Enjoyed by people of all ages from all walks of life, scuba diving is one of the most popular recreational sports in the world. Eerie shipwrecks, amazing marine life, and beautiful coral reefs have become major tourist attractions in their own right. Awesome as it is, scuba diving entails some risks. It’s important to remember that every time you go underwater, you are entering a world in which you rely on your skills and equipment to survive.
Scuba Diving Risks
Some of the risks associated with scuba diving include malfunctioning equipment, drowning, arterial air embolism, and decompression sickness or DCS. Does that mean that in scuba diving is a dangerous sport? Not quite. In fact, scuba diving is considered safer than most conventional sports. Though far less likely than you might imagine, incidents of scuba diving accidents do occur. But, proper training and preparation minimize the risks. Take these precautions into consideration before you go scuba diving.
Check Your Equipment/Gear
Do not be lazy when it comes to checking your gear and equipment before scuba diving. Your survival underwater depends on your equipment. If any of your diving equipment, say your dive watch which helps you keep track of your dive underwater, is faulty, seek professional help. Do not try to fix diving equipment by yourself as you don’t have the technical know-how. It’s just safer to have a professional look at it and fix it.
Learn Dive Signals
Most divers, especially those who are intrigued by marine life are often excited by knowing the signals of various underwater species. While these are important, hand signals relating to safety are the most crucial. Ensure that you and your diving buddies learn all the important hand signals for safety purposes. This ensures that you can accurately and effectively communicate under water in case someone needs assistance.
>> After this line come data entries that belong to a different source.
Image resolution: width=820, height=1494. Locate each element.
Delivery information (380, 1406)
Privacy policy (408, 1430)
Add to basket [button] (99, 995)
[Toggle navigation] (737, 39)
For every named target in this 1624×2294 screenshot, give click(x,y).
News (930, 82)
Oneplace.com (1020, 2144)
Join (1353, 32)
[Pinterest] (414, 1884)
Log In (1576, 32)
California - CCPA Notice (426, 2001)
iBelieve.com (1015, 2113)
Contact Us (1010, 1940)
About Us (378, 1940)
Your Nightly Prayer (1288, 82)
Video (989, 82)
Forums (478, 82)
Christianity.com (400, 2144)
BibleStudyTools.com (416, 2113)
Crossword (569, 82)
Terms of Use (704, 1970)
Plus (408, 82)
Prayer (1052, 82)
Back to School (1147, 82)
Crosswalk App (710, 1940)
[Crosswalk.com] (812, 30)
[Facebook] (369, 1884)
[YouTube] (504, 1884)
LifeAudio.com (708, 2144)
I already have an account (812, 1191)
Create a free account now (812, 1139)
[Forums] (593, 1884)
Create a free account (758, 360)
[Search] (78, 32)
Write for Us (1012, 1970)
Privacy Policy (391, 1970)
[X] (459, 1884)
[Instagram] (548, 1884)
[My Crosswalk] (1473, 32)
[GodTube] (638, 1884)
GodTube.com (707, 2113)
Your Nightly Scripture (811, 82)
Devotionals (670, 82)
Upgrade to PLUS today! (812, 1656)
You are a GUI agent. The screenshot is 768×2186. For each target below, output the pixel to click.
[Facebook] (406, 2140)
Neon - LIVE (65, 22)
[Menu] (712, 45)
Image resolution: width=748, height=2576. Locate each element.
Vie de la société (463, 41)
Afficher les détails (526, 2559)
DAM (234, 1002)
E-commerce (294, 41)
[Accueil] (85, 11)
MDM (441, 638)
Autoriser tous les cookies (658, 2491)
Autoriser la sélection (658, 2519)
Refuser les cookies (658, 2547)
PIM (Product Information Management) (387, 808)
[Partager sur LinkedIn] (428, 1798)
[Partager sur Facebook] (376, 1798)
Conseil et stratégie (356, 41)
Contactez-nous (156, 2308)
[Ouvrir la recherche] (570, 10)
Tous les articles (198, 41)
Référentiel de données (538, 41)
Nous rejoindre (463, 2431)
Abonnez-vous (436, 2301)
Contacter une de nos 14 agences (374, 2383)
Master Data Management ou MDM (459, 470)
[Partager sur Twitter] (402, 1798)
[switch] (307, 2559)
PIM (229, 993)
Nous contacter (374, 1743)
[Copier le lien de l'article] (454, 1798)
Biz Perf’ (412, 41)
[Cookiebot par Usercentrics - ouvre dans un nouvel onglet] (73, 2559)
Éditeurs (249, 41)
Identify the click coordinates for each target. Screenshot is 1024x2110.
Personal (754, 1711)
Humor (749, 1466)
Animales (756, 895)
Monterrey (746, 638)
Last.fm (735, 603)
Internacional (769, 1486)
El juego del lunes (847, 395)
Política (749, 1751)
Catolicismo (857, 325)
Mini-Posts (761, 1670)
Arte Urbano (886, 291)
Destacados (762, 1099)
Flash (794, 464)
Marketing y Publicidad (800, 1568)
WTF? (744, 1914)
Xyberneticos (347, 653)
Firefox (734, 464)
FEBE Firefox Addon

Staying alert during scuba diving helps to prevent diving accidents. Divers need to be alert and focused in order to dive safely. That’s why divers are cautioned not to drink alcohol 24 hours before diving. Diving with alcohol in your system is not a good idea. Also, do not dive if you are feeling hangovers or tiredness as you can’t be alert in any of these conditions.
Stay Within Your Limits
Do not dive beyond your limits under any circumstances. Scuba diving doesn’t have a place for bravado or ego; you will be putting yourself at risk by attempting something that you are not qualified for. For instance, cave diving and other forms of specialized diving require additional certification. Complete the relevant certification before you attempt such dives. If you only qualify a certain depth, do not exceed that depth.
Assess Sea Conditions
What is the current condition in your dive site of choice? You need to accurately assess the sea conditions before you dive to ensure safety. Inquire about underwater conditions and avoid potentially problematic situations such as very strong currents or extremely poor visibility. Water temperature is important too as it determines the type of wetsuit to wear. Postpone the dive if the conditions compromise safety.
When it comes to safe scuba diving, planning is vital. Check and verify that your diving equipment and gear is in a working condition a week before the dive. Make sure that everything is maintained and serviced properly. If you have a new piece of equipment, be sure to test it in a controlled environment before trying it out in a dive. Last but not least, make sure that your body is ready to dive. If you are sick or otherwise unprepared, pick another day.